- [WHAT TO DO]
1. List the fields that the blog introduction groups together under the term "environmental design."
2. From the blog introduction, reproduce the stretch from "Each topic includes" through "to a glossary." word for word.

***** EXCERPTED PASSAGE

“Is it time for a new imagination—a hydrologic one—that says that we do not inhabit a surface but rather a ubiquitous wetness?” 

– Anuradha Mathur & Dilip da Cunha1

Welcome to Water in the Landscape.  The mission of this blog is to act as a starting point for understanding the vital role that water plays in landscape architecture, urban design, and architecture (hereafter referred to as “environmental design”) while conveying the importance of water-focused analysis and decision making across project scales.  Gathered here is a compendium of relevant topics to consider when designing with water, and while not exhaustive, aims to set a foundational knowledge while provoking thoughtful, project-specific questions.   

Each topic includes a concise written summary with accompanying visuals and diagrams, followed by a series of question prompts to consider when engaging a design project.  Each page closes with a short literature review of current research in the topic area, along with some innovative precedents: this is a springboard for further reading on these topics, or for examples of how professionals are engaging with water in their work today.  To make this research more accessible, important words and topics are underlined and linked to a glossary.

**********
***** GIVEN ENTRIES

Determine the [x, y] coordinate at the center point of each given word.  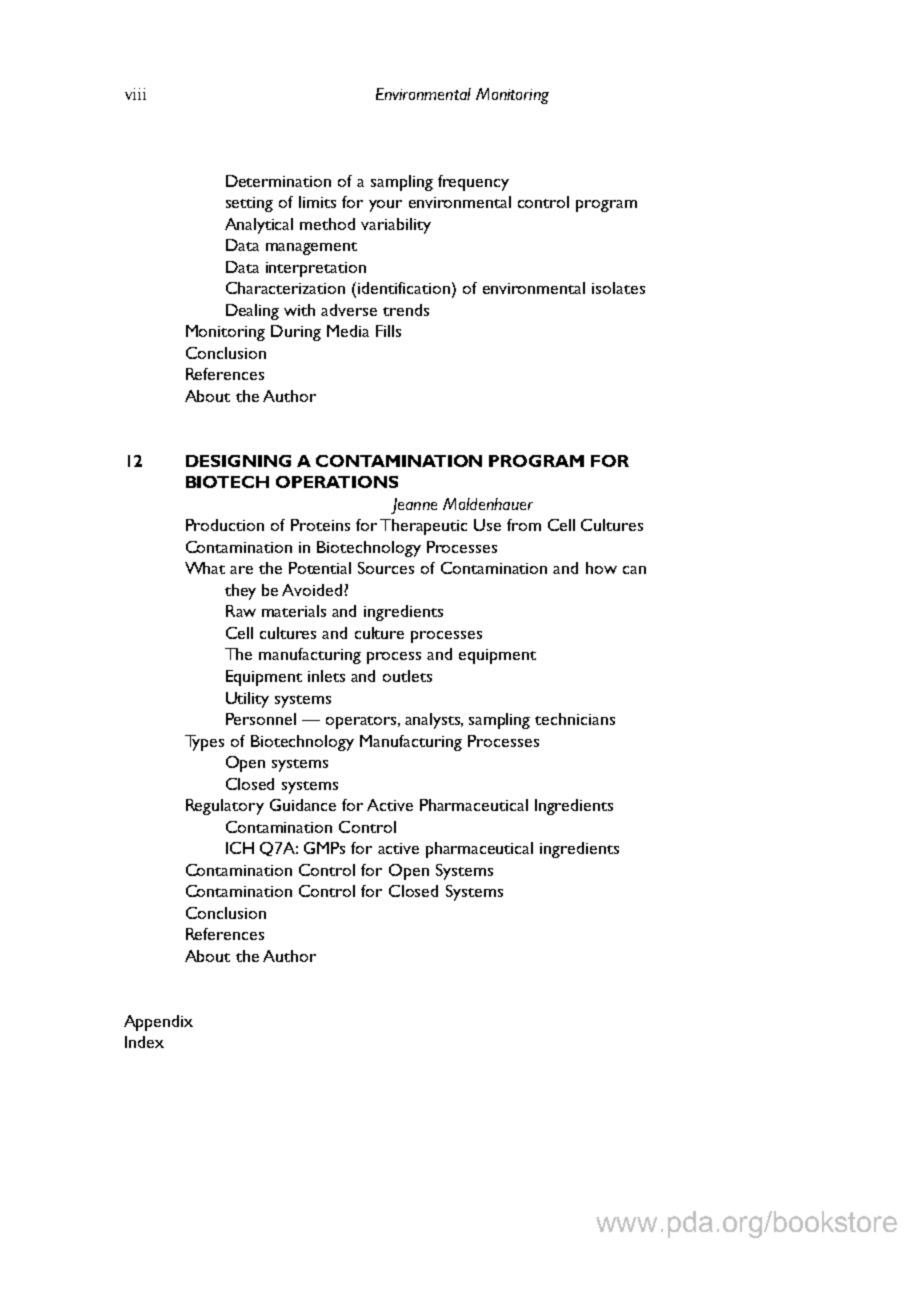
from [524, 525]
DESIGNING [238, 461]
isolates [618, 288]
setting [249, 204]
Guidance [303, 805]
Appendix [158, 1023]
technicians [575, 719]
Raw [241, 611]
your [385, 206]
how [601, 568]
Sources [386, 568]
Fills [388, 331]
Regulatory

**********

- [FULL SOLUTIONS]
1. Landscape architecture, urban design, architecture

2.
Each topic includes a concise written summary with accompanying visuals and diagrams, followed by a series of question prompts to consider when engaging a design project.  Each page closes with a short literature review of current research in the topic area, along with some innovative precedents: this is a springboard for further reading on these topics, or for examples of how professionals are engaging with water in their work today.  To make this research more accessible, important words and topics are underlined and linked to a glossary.